Robert Hall, who is the Robert and Carole McNeil Professor of Economics and senior fellow at the Hoover Institution, was one of four leading economists that explored the slow economic growth since the Great Recession in the National Bureau of Economic Research paper, “The Disappointed Recovery of Output after 2009.”

The paper identified two major factors for this anomaly: low productivity growth and a decline in labor force. According to the paper, these factors were present before the recession, preventing the economy from experiencing faster growth after.

Hall told Stanford News that between one-half to two-thirds of the labor force shrinkage was because of the changing demographic mix of the working-age population. He also added that rising dependence on disability benefits was a small factor in the slow growth.

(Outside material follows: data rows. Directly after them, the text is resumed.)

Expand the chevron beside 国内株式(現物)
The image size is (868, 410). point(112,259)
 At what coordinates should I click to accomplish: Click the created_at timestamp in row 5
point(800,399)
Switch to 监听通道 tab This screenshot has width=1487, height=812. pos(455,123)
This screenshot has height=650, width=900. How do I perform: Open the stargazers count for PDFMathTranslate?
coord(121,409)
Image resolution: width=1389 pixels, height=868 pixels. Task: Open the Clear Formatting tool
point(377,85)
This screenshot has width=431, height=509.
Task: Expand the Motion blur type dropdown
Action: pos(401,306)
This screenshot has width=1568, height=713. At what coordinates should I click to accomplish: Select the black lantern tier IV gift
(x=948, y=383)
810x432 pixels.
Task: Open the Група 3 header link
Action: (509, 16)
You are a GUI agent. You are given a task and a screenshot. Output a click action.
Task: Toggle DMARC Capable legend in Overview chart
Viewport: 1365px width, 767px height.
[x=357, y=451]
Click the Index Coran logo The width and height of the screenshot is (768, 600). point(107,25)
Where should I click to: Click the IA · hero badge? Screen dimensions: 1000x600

As for low productivity growth, Hall’s research showed a slowdown in total factor productivity occurring around 2006. Hall told Stanford News that he believes this slowdown is the result of a special, unsustainable period of productivity growth that occurred during the second half of the 1990s and the first half of the 2000s, possibly due to the adoption of information technology.

While some have argued that government regulations and weak investment were additional factors that contributed to the slow economic growth, Hall’s findings did not confirm these theories.

“We worked on trying to quantify the changes in regulations and their effects on productivity, but did not confirm much of a connection,” Hall said to Stanford News. “We showed that weak investment did not appear to be an independent force explaining weak growth, but rather a response to the adverse forces of low productivity growth and shrinking labor force.”

Although Hall said the paper did not focus on economic initiatives proposed by the Trump administration, he believes federal reforms should have a different focus.

“My personal belief is that tax reform and regulatory reform, such as rolling back the tide of occupational licensing restrictions, would have payoffs at least in the intermediate future,” Hall told Stanford News. “Our biggest need is to improve K-12 education, but the scope of federal reform in that area is small.”